[Selection]:
(begin)
SPRINGFIELD, Mo. — Bobby Petrino knows what’s coming.
He has been called many things over the years, but he is not naive.
The job he’s done in resurrecting a moribund Missouri State program and turning the Bears into FCS title contenders speaks for itself. But this week, Petrino’s past, and not his present, will be the focus when his team, ranked No. 5 in the latest FCS poll, makes the 120-mile trip to Donald W. Reynolds Razorback Stadium.
Petrino is well aware the first thing that pops up when doing a Google search of his name is the picture of him with a battered red face and neck brace after the motorcycle wreck that set off a chain of events leading to his dismissal at Arkansas and turning him into a punchline.
Now, 10 years after the accident and the national embarrassment that followed, Petrino is returning to Arkansas to face the school he took to the doorstep of playing for a national championship in 2011.
“Unfortunately, I will always get to carry that with me, how it ended there,” Petrino told ESPN.
Between the end at Arkansas and a previous reputation for job-hopping and profanity-laced tirades (along with a whole lot of on-field success), Petrino knows there’s not much middle ground when it comes to his reputation.
“There’s instantly a reaction when you hear my name, whether it’s negative or positive,” Petrino said. “I wish it was more positive, but it’s probably more negative and a lot of that’s on me. But a lot of those people don’t really know me. They know what happened when I was fired at Arkansas and how poorly I handled everything, and that’s what sticks with them.”
JEFF LONG THOUGHT it was a bad April Fool’s joke.
The then-Arkansas athletic director got a call April 1, 2012, that his football coach had been in a motorcycle accident, sliding off a winding two-lane road near Crosses, Arkansas.
Based on what Petrino told school officials, Arkansas released a statement saying the accident “involved no other individuals,” Long said. On April 3, Petrino insisted on holding a news conference — against the wishes of Long and others — in which he appeared in the now-infamous neck brace. As Petrino was exiting the room, a media member approached him and asked if he was alone on the motorcycle, and Petrino said he was.
(end)
Dataset records
(begin)
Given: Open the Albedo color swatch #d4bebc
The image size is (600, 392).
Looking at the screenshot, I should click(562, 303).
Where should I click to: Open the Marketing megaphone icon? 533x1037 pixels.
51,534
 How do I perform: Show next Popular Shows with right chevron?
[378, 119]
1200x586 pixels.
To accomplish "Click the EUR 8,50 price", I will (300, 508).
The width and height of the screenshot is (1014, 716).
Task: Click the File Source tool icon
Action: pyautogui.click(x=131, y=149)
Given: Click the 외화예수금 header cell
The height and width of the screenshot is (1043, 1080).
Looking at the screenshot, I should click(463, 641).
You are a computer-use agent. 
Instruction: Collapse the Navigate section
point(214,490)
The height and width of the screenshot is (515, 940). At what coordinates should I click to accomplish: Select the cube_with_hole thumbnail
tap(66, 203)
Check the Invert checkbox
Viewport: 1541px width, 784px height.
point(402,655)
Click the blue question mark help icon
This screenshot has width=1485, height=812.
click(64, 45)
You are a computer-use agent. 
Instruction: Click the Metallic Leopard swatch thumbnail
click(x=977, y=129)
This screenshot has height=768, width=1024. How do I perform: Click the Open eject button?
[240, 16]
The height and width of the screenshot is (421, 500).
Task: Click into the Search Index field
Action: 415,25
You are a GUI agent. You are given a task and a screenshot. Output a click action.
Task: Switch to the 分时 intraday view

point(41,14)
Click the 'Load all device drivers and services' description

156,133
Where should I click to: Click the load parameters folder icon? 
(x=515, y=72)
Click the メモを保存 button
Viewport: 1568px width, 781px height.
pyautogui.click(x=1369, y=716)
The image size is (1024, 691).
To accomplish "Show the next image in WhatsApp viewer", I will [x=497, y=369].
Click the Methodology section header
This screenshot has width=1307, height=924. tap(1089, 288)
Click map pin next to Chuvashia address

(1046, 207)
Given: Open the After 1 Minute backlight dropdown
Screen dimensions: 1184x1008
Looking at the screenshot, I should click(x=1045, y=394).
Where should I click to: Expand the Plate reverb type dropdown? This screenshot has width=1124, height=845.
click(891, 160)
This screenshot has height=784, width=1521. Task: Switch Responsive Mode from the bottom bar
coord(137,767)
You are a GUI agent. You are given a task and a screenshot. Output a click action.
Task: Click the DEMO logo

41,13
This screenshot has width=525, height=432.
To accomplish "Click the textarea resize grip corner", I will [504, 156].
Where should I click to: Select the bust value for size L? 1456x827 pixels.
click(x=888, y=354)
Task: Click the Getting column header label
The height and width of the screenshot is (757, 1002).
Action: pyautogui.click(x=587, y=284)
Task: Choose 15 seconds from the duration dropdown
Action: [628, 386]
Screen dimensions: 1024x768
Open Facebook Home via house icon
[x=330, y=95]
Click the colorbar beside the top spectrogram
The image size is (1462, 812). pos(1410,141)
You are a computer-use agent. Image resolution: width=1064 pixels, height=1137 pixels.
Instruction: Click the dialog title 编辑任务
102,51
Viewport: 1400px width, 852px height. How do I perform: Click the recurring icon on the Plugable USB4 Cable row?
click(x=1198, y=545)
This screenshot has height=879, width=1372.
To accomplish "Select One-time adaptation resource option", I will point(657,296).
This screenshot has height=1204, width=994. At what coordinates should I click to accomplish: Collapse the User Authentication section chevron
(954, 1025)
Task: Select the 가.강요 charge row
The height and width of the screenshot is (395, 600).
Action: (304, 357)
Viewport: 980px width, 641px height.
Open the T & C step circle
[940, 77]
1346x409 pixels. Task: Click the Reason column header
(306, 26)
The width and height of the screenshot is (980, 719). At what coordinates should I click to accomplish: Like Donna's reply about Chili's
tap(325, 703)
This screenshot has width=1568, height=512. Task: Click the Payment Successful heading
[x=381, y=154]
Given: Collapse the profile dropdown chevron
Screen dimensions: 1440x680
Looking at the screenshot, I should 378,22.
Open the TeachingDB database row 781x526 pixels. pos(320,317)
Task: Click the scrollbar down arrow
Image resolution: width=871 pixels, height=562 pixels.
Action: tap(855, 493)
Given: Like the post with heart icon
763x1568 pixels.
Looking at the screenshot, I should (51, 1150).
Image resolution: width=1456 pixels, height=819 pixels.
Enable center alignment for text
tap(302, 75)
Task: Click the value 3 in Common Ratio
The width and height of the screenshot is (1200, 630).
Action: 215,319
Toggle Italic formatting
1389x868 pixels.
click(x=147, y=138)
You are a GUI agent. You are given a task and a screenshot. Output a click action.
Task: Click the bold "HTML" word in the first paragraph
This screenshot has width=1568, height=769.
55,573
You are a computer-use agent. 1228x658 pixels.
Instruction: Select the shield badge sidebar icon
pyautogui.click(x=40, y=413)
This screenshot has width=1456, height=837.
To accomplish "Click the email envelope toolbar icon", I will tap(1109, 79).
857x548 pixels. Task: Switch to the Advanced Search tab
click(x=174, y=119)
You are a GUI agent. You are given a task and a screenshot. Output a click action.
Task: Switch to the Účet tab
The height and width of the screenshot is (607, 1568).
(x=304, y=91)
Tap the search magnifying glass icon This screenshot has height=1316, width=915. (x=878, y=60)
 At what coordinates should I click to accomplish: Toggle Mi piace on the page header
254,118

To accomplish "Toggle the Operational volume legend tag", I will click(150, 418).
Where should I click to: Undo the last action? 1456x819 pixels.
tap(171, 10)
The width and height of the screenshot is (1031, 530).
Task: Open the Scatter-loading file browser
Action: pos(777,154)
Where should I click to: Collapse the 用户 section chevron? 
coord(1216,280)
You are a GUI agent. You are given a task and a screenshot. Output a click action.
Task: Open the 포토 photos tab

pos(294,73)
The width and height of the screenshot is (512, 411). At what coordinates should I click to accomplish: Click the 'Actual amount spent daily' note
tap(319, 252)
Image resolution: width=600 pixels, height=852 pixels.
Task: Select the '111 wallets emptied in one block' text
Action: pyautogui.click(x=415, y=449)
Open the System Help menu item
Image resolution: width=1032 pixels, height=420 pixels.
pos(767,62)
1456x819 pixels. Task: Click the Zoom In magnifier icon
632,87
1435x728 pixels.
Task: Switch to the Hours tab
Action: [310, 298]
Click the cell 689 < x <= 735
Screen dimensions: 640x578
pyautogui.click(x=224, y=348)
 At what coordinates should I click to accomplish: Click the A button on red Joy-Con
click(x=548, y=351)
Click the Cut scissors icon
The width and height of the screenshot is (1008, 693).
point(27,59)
(end)
[What is asked]: Please say whether each statement agrees with the article about Bobby Petrino, answering yes or no and quoting the article's deciding words: (a) Petrino's Missouri State team is ranked No. 5 in the latest FCS poll; (b) the motorcycle accident happened on a road near Springfield; (c) Jeff Long wanted Petrino to hold the April 3 news conference. The rows are separate material and have no connection to the article about Bobby Petrino.

[Complete response]:
(a) Yes: "his team, ranked No. 5 in the latest FCS poll"
(b) No: "sliding off a winding two-lane road near Crosses, Arkansas"
(c) No: "against the wishes of Long and others"